---------- DATA TO EXAMINE ----------

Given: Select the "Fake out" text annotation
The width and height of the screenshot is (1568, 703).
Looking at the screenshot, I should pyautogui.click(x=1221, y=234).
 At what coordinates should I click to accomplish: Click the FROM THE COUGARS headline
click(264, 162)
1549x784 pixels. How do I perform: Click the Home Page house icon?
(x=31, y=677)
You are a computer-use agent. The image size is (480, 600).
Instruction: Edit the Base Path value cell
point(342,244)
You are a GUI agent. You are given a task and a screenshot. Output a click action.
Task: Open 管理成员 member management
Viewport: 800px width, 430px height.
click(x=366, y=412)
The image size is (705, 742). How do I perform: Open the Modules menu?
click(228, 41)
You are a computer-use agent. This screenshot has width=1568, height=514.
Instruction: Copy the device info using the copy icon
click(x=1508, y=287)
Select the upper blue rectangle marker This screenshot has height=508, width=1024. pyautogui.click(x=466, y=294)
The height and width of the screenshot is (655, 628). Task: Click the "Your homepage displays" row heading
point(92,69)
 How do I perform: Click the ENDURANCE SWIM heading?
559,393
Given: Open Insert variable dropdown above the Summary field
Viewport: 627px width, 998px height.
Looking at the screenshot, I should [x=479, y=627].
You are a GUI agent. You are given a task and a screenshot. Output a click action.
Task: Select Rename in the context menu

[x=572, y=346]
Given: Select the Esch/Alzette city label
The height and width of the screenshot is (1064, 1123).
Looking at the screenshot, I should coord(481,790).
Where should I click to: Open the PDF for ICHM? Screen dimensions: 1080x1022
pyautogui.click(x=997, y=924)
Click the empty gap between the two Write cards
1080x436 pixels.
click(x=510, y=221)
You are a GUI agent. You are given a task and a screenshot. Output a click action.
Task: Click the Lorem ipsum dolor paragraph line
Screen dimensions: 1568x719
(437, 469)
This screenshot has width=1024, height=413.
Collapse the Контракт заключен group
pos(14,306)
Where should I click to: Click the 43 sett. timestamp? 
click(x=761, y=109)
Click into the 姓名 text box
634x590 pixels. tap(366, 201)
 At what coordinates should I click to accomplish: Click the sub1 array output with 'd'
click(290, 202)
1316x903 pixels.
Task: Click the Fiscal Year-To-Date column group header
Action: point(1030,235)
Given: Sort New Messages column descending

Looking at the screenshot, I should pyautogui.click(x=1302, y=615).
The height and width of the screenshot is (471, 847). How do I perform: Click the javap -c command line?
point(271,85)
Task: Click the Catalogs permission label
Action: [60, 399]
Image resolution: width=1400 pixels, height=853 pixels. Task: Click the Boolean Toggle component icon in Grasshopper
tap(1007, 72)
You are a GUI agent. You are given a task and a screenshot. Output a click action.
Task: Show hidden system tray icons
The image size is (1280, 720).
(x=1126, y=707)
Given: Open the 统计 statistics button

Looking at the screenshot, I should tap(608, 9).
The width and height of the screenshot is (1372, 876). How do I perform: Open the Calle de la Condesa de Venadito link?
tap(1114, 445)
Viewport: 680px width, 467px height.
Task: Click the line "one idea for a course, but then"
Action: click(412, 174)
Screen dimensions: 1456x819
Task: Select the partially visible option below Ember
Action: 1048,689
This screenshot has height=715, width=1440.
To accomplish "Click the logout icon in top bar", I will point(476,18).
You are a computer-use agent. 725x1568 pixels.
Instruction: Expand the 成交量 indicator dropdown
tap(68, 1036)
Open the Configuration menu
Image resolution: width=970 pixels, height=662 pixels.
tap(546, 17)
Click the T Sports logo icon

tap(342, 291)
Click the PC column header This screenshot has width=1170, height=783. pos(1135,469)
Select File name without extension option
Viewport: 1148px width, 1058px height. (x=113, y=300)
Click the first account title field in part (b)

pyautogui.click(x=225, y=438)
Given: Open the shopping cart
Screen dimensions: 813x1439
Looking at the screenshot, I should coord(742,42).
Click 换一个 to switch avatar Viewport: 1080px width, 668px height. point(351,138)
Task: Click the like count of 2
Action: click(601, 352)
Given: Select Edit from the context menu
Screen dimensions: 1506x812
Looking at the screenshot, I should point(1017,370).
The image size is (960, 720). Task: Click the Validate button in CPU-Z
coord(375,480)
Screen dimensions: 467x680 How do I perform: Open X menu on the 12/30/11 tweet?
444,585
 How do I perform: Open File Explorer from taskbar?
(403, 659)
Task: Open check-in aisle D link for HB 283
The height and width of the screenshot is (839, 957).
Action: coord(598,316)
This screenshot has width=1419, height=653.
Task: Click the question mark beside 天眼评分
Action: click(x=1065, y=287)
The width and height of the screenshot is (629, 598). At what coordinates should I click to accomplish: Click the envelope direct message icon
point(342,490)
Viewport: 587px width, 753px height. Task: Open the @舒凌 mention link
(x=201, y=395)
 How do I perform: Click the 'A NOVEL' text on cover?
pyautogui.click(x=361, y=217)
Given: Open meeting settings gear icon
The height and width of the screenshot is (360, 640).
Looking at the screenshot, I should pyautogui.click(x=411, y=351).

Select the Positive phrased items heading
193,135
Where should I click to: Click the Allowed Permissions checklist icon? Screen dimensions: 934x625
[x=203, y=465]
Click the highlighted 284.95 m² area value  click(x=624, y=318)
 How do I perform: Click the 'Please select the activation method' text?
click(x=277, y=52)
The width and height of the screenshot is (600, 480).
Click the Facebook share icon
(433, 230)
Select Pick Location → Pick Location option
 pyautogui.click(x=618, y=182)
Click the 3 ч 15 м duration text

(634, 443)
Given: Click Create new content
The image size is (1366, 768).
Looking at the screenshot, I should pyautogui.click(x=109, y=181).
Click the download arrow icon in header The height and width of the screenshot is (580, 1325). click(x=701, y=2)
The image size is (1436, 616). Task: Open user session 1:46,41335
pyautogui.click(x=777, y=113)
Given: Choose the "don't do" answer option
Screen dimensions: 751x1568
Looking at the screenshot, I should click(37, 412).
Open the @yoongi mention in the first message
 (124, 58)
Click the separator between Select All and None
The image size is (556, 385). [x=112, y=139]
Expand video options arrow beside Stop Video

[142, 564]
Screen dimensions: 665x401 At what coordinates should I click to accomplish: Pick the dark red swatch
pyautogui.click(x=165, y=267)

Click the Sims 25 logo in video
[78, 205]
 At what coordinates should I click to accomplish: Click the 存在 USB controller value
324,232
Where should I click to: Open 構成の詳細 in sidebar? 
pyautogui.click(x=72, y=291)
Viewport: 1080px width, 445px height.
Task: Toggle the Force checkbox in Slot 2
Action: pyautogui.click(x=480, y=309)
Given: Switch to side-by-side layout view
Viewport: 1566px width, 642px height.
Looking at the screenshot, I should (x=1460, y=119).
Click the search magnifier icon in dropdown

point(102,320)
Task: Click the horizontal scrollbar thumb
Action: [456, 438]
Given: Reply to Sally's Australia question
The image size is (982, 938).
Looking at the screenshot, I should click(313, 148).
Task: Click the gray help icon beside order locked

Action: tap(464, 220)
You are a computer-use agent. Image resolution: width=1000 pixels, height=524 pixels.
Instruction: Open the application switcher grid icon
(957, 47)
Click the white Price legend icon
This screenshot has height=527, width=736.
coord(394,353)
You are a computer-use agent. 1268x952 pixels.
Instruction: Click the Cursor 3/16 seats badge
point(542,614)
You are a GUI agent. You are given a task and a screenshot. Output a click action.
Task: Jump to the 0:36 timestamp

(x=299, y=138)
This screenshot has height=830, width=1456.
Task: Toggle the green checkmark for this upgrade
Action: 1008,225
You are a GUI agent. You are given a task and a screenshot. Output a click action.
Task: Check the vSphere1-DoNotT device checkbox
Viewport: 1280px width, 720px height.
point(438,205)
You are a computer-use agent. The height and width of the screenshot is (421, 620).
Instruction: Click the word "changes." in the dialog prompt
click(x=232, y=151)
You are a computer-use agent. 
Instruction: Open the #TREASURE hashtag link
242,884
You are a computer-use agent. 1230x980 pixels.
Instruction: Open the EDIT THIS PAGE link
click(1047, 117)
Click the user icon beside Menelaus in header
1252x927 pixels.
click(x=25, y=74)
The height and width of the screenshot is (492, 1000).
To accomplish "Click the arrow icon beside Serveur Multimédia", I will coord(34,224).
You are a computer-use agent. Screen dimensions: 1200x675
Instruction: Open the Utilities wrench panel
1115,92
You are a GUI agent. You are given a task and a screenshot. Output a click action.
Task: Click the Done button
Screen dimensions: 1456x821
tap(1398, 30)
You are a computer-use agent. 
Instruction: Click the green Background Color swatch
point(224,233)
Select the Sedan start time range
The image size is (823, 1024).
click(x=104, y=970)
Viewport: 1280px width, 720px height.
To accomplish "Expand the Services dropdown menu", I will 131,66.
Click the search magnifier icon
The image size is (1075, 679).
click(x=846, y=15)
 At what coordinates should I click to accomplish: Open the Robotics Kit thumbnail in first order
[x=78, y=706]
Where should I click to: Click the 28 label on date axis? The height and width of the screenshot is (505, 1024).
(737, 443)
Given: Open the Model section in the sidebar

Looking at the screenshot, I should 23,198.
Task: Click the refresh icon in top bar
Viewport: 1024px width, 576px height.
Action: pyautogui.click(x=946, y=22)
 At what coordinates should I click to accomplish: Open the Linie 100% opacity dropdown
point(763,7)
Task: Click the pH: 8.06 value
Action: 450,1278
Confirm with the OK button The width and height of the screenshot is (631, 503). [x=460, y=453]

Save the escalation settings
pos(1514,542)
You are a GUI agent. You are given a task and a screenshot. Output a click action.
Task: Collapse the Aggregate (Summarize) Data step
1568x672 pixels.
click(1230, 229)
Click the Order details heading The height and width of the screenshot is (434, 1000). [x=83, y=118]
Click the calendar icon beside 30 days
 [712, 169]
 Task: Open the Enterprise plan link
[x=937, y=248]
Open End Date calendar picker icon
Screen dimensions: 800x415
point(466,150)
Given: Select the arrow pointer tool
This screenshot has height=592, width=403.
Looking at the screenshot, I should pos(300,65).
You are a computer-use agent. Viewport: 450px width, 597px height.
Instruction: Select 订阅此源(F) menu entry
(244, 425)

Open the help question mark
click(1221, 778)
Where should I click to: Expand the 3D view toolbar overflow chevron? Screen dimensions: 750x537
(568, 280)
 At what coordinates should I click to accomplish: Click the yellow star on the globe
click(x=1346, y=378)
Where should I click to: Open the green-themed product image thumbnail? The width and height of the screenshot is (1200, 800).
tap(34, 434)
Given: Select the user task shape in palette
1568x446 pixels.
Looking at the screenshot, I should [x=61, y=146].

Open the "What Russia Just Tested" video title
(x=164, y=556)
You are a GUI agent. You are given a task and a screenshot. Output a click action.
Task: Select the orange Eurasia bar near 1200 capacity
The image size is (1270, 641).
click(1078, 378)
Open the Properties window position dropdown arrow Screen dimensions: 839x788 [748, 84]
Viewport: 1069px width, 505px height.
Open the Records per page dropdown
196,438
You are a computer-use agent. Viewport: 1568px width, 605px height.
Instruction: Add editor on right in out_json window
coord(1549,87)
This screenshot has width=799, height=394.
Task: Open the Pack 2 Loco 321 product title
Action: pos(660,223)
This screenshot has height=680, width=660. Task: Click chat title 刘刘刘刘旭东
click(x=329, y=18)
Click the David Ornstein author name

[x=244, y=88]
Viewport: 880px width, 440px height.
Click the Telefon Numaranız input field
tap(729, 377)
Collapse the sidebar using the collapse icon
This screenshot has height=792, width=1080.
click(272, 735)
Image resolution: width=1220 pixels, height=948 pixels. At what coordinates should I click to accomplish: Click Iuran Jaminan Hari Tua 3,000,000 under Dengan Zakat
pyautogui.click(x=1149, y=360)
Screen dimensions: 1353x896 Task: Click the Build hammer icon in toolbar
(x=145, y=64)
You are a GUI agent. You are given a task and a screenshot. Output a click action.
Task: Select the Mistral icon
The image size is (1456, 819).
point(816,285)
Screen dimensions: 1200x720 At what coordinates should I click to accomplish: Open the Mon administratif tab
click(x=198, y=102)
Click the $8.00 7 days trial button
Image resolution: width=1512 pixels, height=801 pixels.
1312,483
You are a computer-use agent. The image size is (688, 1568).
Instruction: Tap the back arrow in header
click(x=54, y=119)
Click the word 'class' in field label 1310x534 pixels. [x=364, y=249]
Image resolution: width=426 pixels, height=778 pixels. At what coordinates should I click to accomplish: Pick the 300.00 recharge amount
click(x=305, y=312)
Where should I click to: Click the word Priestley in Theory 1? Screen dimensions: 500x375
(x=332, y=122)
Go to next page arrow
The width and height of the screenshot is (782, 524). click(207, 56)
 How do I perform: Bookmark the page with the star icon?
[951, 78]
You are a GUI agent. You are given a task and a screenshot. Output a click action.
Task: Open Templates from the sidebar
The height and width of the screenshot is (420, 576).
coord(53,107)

----------

PROBLEM: Copy exactly the stretch of data above from the line with "The image size is (1436, 616)." through the line with "Given: Reply to Sally's Australia question", and omit all other lines.

ANSWER BOX:
The image size is (1436, 616). Task: Open user session 1:46,41335
pyautogui.click(x=777, y=113)
Given: Choose the "don't do" answer option
Screen dimensions: 751x1568
Looking at the screenshot, I should click(37, 412).
Open the @yoongi mention in the first message
 (124, 58)
Click the separator between Select All and None
The image size is (556, 385). [x=112, y=139]
Expand video options arrow beside Stop Video

[142, 564]
Screen dimensions: 665x401 At what coordinates should I click to accomplish: Pick the dark red swatch
pyautogui.click(x=165, y=267)

Click the Sims 25 logo in video
[78, 205]
 At what coordinates should I click to accomplish: Click the 存在 USB controller value
324,232
Where should I click to: Open 構成の詳細 in sidebar? 
pyautogui.click(x=72, y=291)
Viewport: 1080px width, 445px height.
Task: Toggle the Force checkbox in Slot 2
Action: pyautogui.click(x=480, y=309)
Given: Switch to side-by-side layout view
Viewport: 1566px width, 642px height.
Looking at the screenshot, I should (x=1460, y=119).
Click the search magnifier icon in dropdown

point(102,320)
Task: Click the horizontal scrollbar thumb
Action: [456, 438]
Given: Reply to Sally's Australia question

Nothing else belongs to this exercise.